A Conversation with Rabbi David J. Wolpe on Jan. 18

UPDATE as of 3 p.m. Thursday, Jan. 18: Due to incoming inclement weather in Nashville and concern for our campus community’s safety, tonight’s event with Rabbi David Wolpe and Dean Yolanda Pierce is being moved to virtual attendance only. There will be no in-person attendance for this evening’s discussion. Please join us here at 5 p.m. CT for the livestream. If you would like to submit questions for consideration, please fill out this form.

Rabbi David Wolpe, whom Newsweek called “the most influential rabbi in America,” will visit Vanderbilt, joining Divinity School Dean Yolanda Pierce, an acclaimed scholar, writer and womanist theologian, for a fireside conversation.

The discussion will be centered around Vanderbilt’s commitment to free expression, constructive dialogue and mutual respect-even when topics are emotionally charged and when people strongly disagree. Topics are likely to include Wolpe’s view of the conflict between Israel and Hamas, the theological context and history through which to view the conflict, a discussion on how sacred sites influence dialogue and behavior, and strategies for communicating productively in an ideologically charged environment.

The free event is open to Vanderbilt students, faculty and staff and will be at 5 p.m., Jan. 18, in Rothschild Black Box Theater. Vanderbilt members may register online for in-person attendance.

This timely conversation will also be livestreamed, making it available to the broader public, including our alums.

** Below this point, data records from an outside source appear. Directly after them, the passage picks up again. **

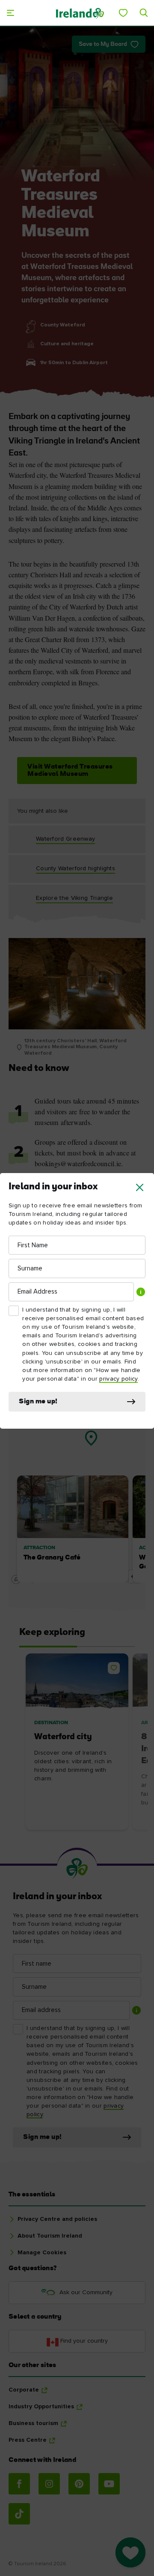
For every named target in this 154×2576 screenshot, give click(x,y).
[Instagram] (49, 2484)
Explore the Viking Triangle (74, 898)
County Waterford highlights (75, 869)
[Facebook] (19, 2484)
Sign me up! (38, 1401)
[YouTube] (109, 2484)
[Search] (143, 13)
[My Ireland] (123, 13)
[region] (77, 1464)
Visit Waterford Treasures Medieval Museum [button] (70, 770)
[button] (139, 1187)
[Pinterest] (79, 2484)
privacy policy (118, 1379)
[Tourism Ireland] (79, 12)
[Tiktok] (19, 2514)
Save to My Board (103, 44)
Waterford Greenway (65, 839)
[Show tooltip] (140, 1292)
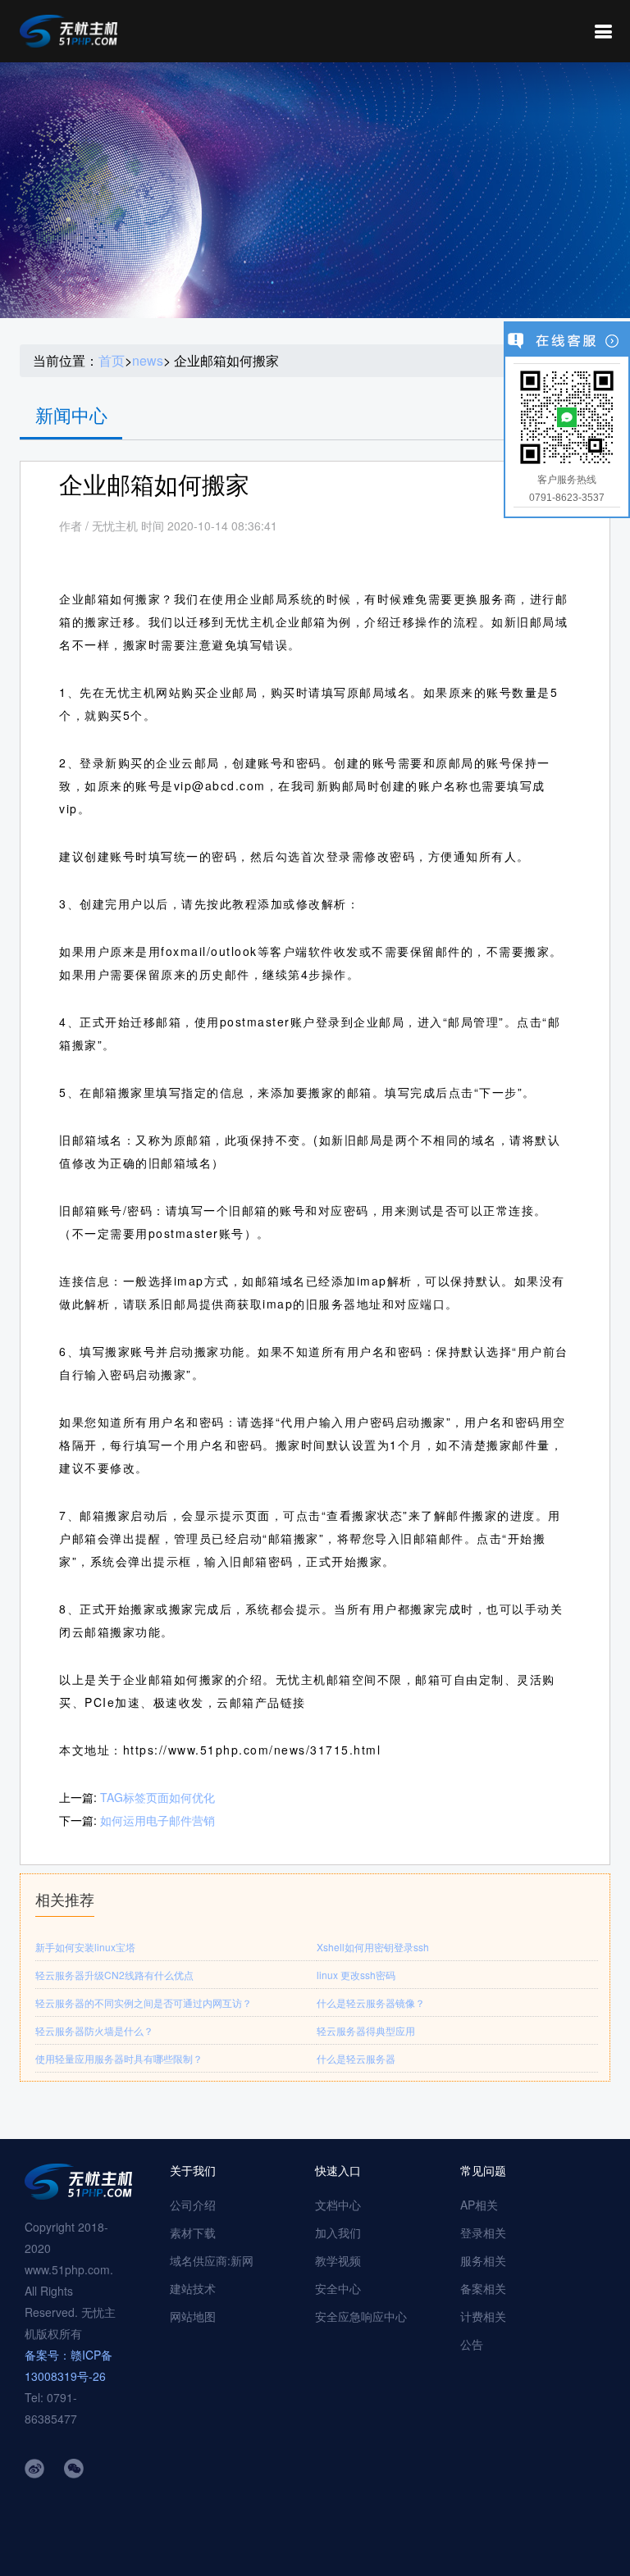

Register here for the livestream.

The event is part of the university’s Dialogue Vanderbilt initiative, which works to provide a range of programs to students, faculty and the public that promote civil discourse and better understanding while addressing political polarization.

“Tragic world events are not better understood, aren’t easier solved and don’t go away if we ignore them or choose not to discuss them out of fear,” Chancellor Daniel Diermeier said. “Free speech and respectful debate are bedrock Vanderbilt values. They are fundamental to our purpose of providing transformative education and pathbreaking research, and we believe they will help us all understand the world-and ourselves-a little better each time we engage.”

This event was made possible by a generous donation from Jennifer and Abe Friedman in a new series, the Vanderbilt Forum on Unity & Democracy.


About Rabbi David Wolpe

“The most influential rabbi in America,” according to Newsweek, Wolpe is a columnist for New York Jewish Week and a Torah columnist for the Jerusalem Post. He has been published and profiled in The New York Times, Los Angeles Times, The Washington Post, Time, Newsweek and The Atlantic and has been featured on The Today Show, Face the Nation, ABC This Morning, CBS This Morning and PBS. Wolpe is a visiting scholar at Harvard Divinity School and the Max Webb Emeritus Rabbi of Sinai Temple in Los Angeles. Wolpe also serves as the inaugural rabbinic fellow for the Anti-Defamation League. He recently resigned from Harvard University’s Antisemitism Advisory Group.

About Dean Yolanda Pierce

Dean of the Vanderbilt Divinity School and Cornelius Vanderbilt Chair, Pierce was appointed the founding director of the Center for African American Religious Life at the Smithsonian National Museum of African American History and Culture. Pierce is the creator and curator of Touching the Sacred, an exhibit on material religion and the Black church. Pierce’s newest book is In My Grandmother’s House: Black Women, Faith and the Stories We Inherit. Her most recent essays are in The Christian Century, where she is a contributing columnist.